Texto citado:
========================================

En cualquier caso, y por volver al inicio, ¿es la inclasificabilidad garantía de excelencia? Viendo la película de Godard yo diría que no, pero una vez más los intelectuales del hoy parecen pensar igual que el cineasta. Porque sólo atendiendo a la similitud de pensamiento (entre crítico y autor) puede entenderse que una película estrictamente rancia guste tanto a los exquisitos de Cahiers du cinema, que le dan casi máxima puntuación y la sitúan como una de las mejores películas de los últimos tiempos. O por decirlo de otra forma: vuelve a imperar el elogio ante la zozobra que al parecer provoca toda inclasificabilidad, especialmente si proviene de un gurú. El experimentalismo sigue teniendo su predicamento en los ideólogos. Y como contrapartida, el cine eminentemente figurativo es mirado con cierta sospecha y precaución. Como hemos visto ante la última película de Scorsese.

En una entrevista Godard reconoce de forma explícita su interés por hacer un cine distinto, que no sea igual “a cualquier otra película que se hace en Francia”. Y ante la pregunta, “¿De qué manera trabaja para que todo encaje?”, responde sin dudar: “No hay reglas. Tiene que ver con la poesía y la pintura, y con las matemáticas. Con la geometría antigua sobre todo”. Exacto, ése es el ímpetu típico del creador plástico: despreciar las reglas para hacer lo que él llamará poesía. Y mezclar el discurso con unas pizcas de excentricidad. Si el cine se puede caracterizar por algo que le diferencia del arte arte (plástico, videocreativo…) es precisamente por eso: por la existencia de unas reglas que dirigen una creatividad servil. Y ahí radica precisamente su grandeza. El experimentalismo es en este sentido no puede sino ser un “simple” medio, no un fin en sí mismo, si lo que se pretende es hacer cine, y no una videocreación, un artefacto de video-arte. De ahí que terminen por interesarme tan poco todas aquellas películas que confunden tan elementales términos. Godard quiere ser un artista del arte arte y no del (mal) llamado séptimo arte. Quiere estar en un Museo y lo acabará consiguiendo aun cuando asegure (y no tengo para dudar de su sinceridad) que la posteridad no le preocupa en absoluto.

========================================

Filas:
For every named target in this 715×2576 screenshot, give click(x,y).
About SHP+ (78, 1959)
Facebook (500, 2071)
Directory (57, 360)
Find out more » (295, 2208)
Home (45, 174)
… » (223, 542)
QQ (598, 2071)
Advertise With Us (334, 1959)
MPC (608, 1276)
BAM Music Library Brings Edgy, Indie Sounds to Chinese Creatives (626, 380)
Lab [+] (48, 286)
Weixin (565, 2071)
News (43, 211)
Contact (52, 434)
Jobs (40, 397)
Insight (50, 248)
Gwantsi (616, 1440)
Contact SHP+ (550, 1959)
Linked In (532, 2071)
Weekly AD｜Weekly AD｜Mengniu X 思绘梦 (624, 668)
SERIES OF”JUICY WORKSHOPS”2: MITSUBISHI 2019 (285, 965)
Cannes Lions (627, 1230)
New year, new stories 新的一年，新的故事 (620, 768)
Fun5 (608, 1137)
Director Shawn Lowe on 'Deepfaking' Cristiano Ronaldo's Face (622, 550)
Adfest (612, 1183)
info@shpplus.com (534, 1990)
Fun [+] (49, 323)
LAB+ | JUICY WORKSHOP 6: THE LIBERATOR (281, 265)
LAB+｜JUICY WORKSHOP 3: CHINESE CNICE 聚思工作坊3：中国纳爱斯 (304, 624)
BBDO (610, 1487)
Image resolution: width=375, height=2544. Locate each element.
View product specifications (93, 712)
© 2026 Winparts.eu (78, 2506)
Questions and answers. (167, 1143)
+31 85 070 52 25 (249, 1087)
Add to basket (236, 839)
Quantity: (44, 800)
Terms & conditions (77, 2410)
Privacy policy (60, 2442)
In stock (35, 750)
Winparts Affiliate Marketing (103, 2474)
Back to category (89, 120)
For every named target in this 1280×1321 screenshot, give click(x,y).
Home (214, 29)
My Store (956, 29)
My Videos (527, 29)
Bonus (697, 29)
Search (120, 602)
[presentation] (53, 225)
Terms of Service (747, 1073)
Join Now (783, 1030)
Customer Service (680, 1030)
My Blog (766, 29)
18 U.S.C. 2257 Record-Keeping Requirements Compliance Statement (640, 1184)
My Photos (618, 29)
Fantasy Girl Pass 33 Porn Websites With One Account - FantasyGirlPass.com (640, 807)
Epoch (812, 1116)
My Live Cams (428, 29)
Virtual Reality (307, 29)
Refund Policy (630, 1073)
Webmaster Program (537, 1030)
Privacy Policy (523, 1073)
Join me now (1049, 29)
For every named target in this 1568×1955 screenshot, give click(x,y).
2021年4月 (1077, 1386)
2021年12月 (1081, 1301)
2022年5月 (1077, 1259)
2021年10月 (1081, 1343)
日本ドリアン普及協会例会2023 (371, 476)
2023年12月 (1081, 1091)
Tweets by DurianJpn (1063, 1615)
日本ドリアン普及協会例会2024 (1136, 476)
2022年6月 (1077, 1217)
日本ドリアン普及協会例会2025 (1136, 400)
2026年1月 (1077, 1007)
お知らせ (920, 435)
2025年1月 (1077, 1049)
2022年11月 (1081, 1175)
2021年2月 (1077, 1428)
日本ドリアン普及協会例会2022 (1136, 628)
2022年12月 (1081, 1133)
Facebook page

========================================

El ejercicio:
Escribe la continuación del texto sobre el cine de Godard a partir de su última oración.

Resultado del ejercicio:
En cualquier caso la crítica está con él, con el maestro, con el maestro que no sufre por la posteridad. Está con él: “Film socialisme es una declaración política, una meditación sobre la crisis, un collage sobre el reciclaje audiovisual…” (Carlos Reviriego). Y la mitificación: “Desde su lejanía y aislamiento Godard ha dejado de contemplar el Reino de la Posmodernidad que un día fue suyo y rumia el cine de nuestro tiempo como un rey sabio y olvidado, desterrado en la soledad de su castillo. Su patria es el Cine”. En fin, qué puede decirse después de este elogio que suena tanto a mezcla de nostalgia e ideología rancia. Cuando se habla de “gran belleza estética” tengo que cerrar la revista. Ni el mismísimo Godard habría aceptado tal tontería.

Y por otra parte Scorsese, es autor que, como Godard, ha realizado interesantes análisis cinematográficos que podrían constituir por sí mismos unas excelentes Historia(s) del cine. Scorsese, con su barroca y abrumadora Shutter Island, nos ha ofrecido una película que ha sido aceptada, por la crítica especializada, con la típica precaución de quien sólo explota en elogios ante lo mínimal, lo complejo ininteligible, lo difícil, lo de autor, lo no comercial. Para hablar bien de ella han tenido que recurrir al elogio honorífico del conjunto histórico de su producción, y no al elogio concreto de una película que, por otra parte, usa los mismos mecanismos retóricos respecto al significado último de la trama. Porque, en efecto, tanto una como la otra muestran lo que no es más que una metáfora perpetua de lo que sería una primera y rápida lectura. En ambas el asunto resulta ser más importante que el tema. Sólo que en Shutter Island la narración es inteligible y responde a una historia, que si bien es compleja, no deja de ser “novelesca”. Y no se trata tanto de desprestigiar el experimentalismo o la falta de trama (aspectos que pueden dar lugar a obras interesantes) como de desprestigiar la megalomanía pretenciosa que utiliza una forma narrativa obsoleta y torpe. En este sentido, puedo decir que me ha fascinado la última película de Pere Portabella, autor emblemático de cine de autor, experimental y no comercial: El silencio antes de Bach, película sin trama ortodoxa y estructurada de forma fragmentaria y nada comercial. Similar en algunas cosas (?) pero con un resultado absolutamente distinto en cuanto a la calidad creativa.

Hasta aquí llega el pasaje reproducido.